Ida

Ida

Ida (Pologne, 2013), un film de Pawel Pawlikowski, avec Agata Trzebuchowska, Agata Kulesza, Dawid Ogrodnik et Jerzy Trela. Durée : 1h19. Sortie en France : 12 février 2014. Distribué par Memento Films.

Film magnifique à la photographie extrêmement soignée, Ida met en scène une jeune femme qui s’apprête à devenir nonne dans un couvent polonais, dans les années 60. Orpheline, elle part quelques jours avant de prononcer ses vœux pour faire la rencontre de « Wanda la rouge », une amie de ses parents et communiste convaincue, qui lui apprend qu’elle est juive. S’ensuit un week-end passé à parcourir ensemble des villages polonais à la recherche de la vérité sur la mort de la famille d’Ida, ses parents et son frère. Pawel Pawlikowski a choisi un format carré, en 4/3, et un noir et blanc très pur, quasi sans grain, qui auréolent l’histoire d’une aura de religiosité et de méditation, la baignent dans la brume ou au contraire font ressortir les corps, la pureté des visages, la rudesse des paysages.

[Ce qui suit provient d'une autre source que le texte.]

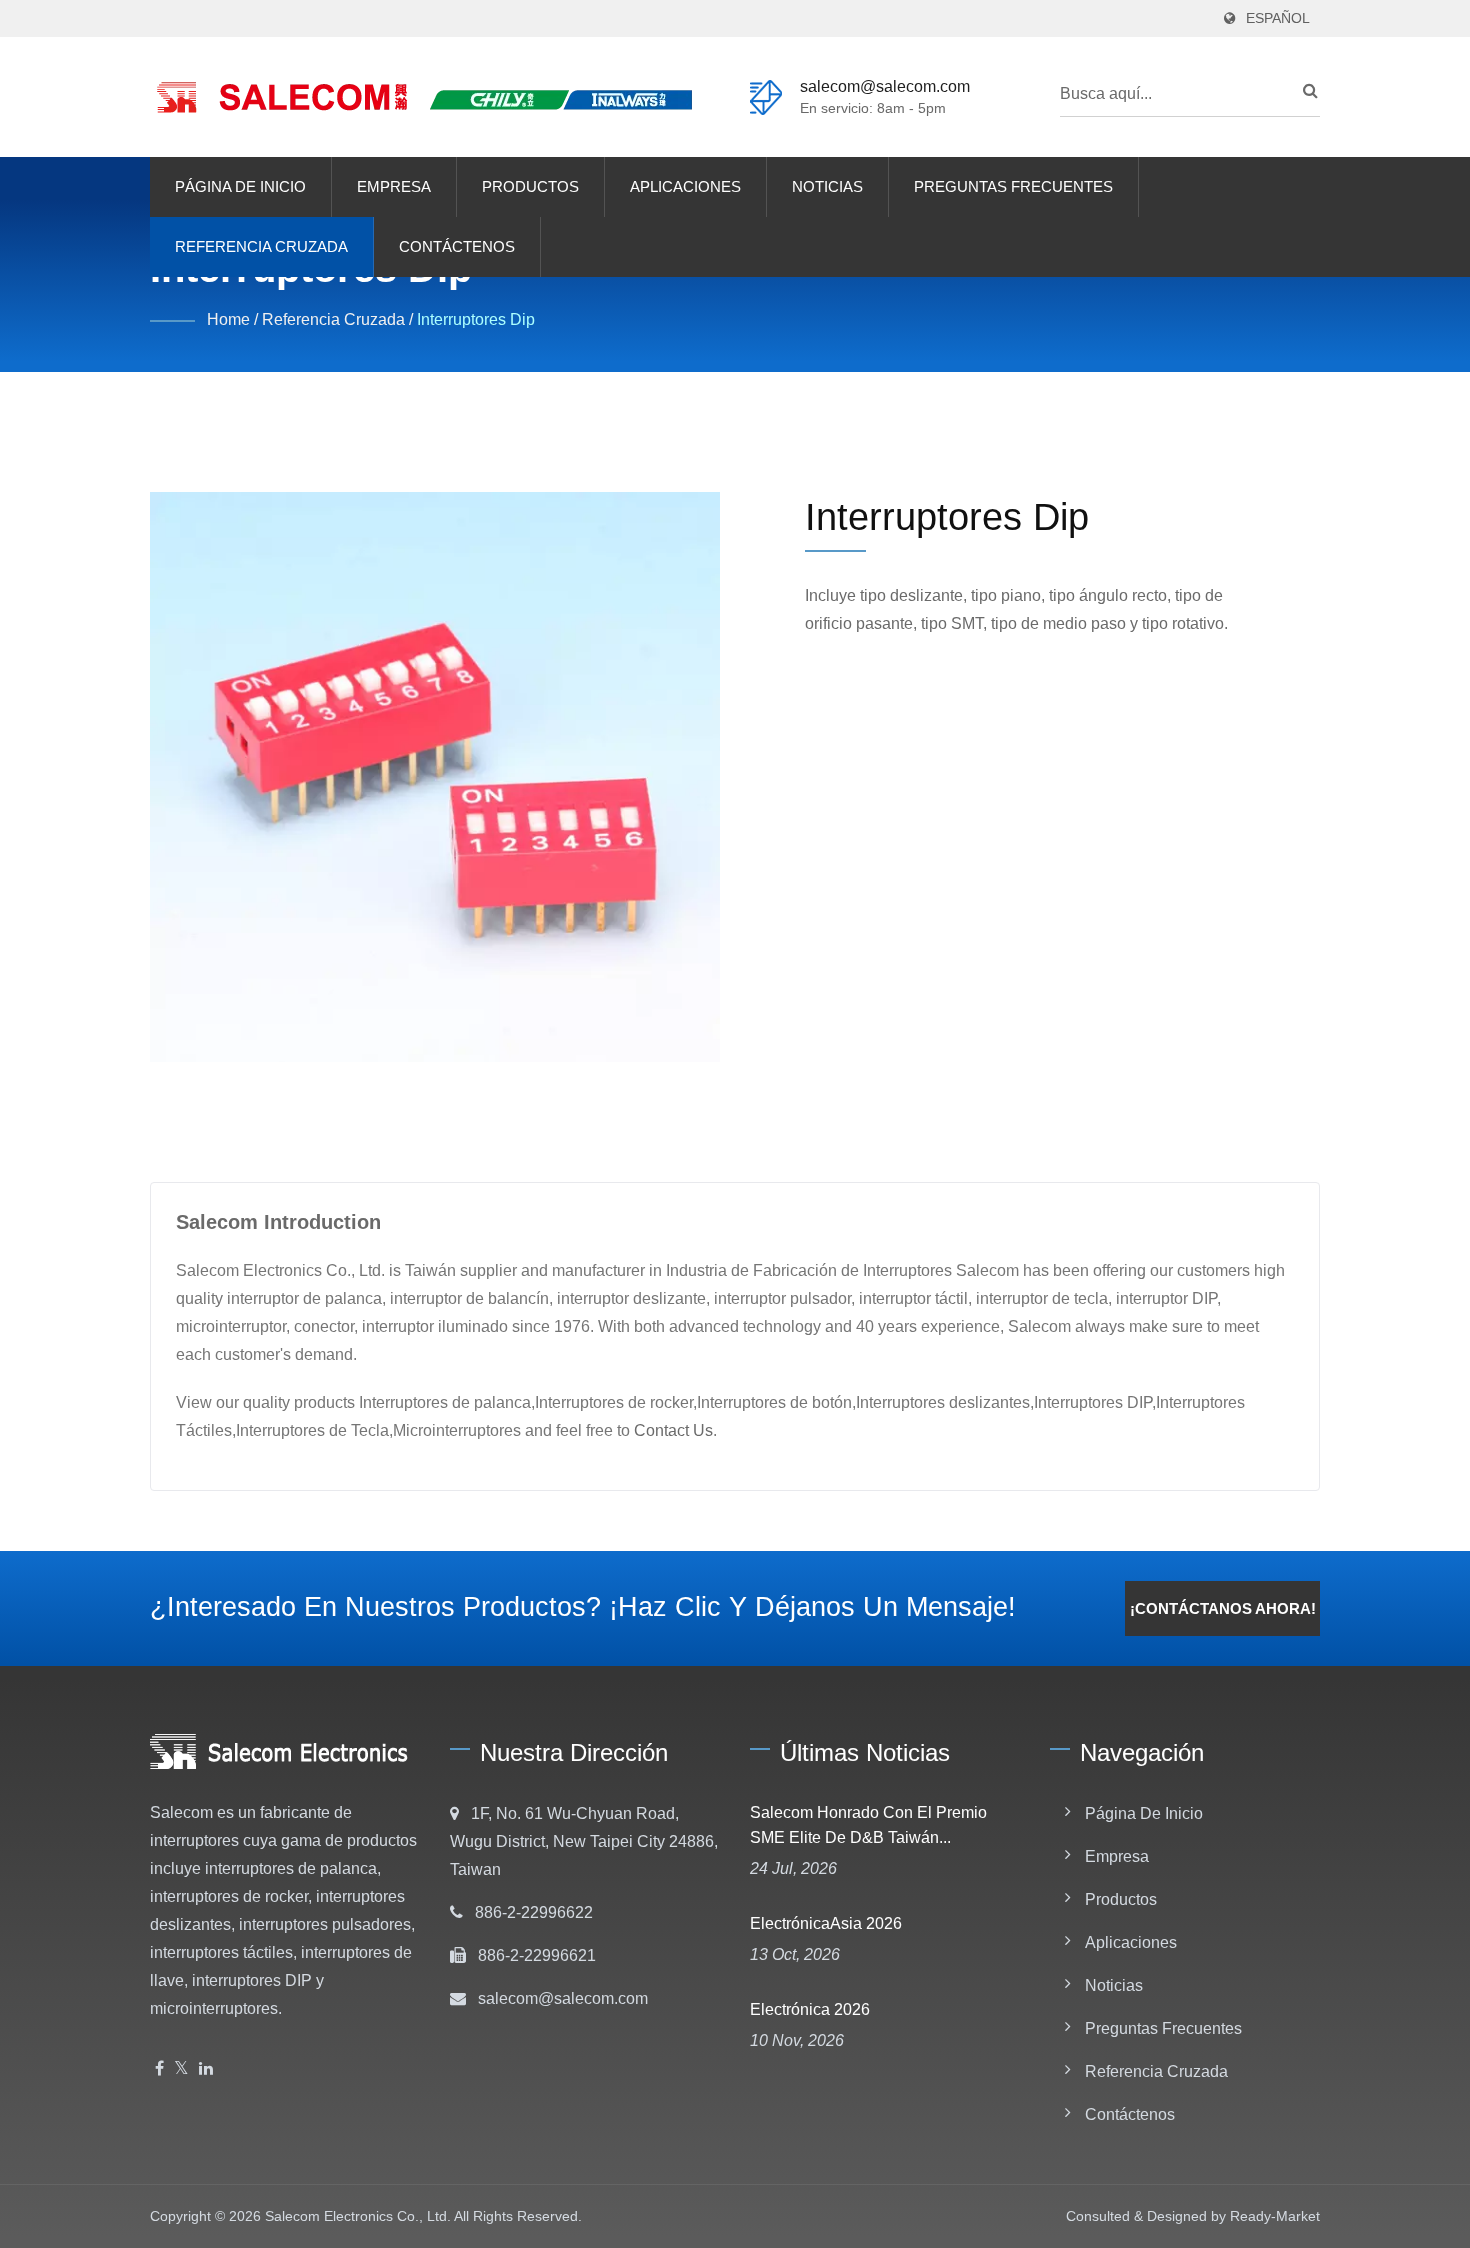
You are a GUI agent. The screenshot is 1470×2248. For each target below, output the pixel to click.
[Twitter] (181, 2069)
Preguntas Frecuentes (1013, 186)
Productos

Le personnage d’Ida est tout en silences et en gestes simples, mais son visage filmé en plans rapprochés (et cadré par un format d’image taillé pour le portrait) l’impose presque malgré elle comme le seul centre possible d’attention. La franchise de son regard, et la coiffe religieuse qui lui dégage complètement le visage la donnent à voir comme un objet statique de pureté complète ; beaucoup de scènes sont d’ailleurs à ce titre proches de l’exposition photographique, avec des plans très composés et une dimension cérémonieuse de la lumière. L’une des premières scènes, au début du film, montre Ida nonne parmi les nonnes, dans une nuée de robes blanches et noires, en train de manger avec comme seule musique le bruit des cuillères contre la faïence. Ce minimalisme et cette pudeur se retrouvent partout, jusque dans l’objet central de l’histoire, l’antisémitisme et les meurtres de familles entières dans les années de guerre, traduit ici aussi par des tableaux visuellement saisissants (le coupable agenouillé dans la fosse qu’il a lui-même creusée, les dialogues secs entre l’ex-procureure et les paysans), mais qui sont comme anesthésiés par les silences, les blancs de l’image et la lenteur du rythme.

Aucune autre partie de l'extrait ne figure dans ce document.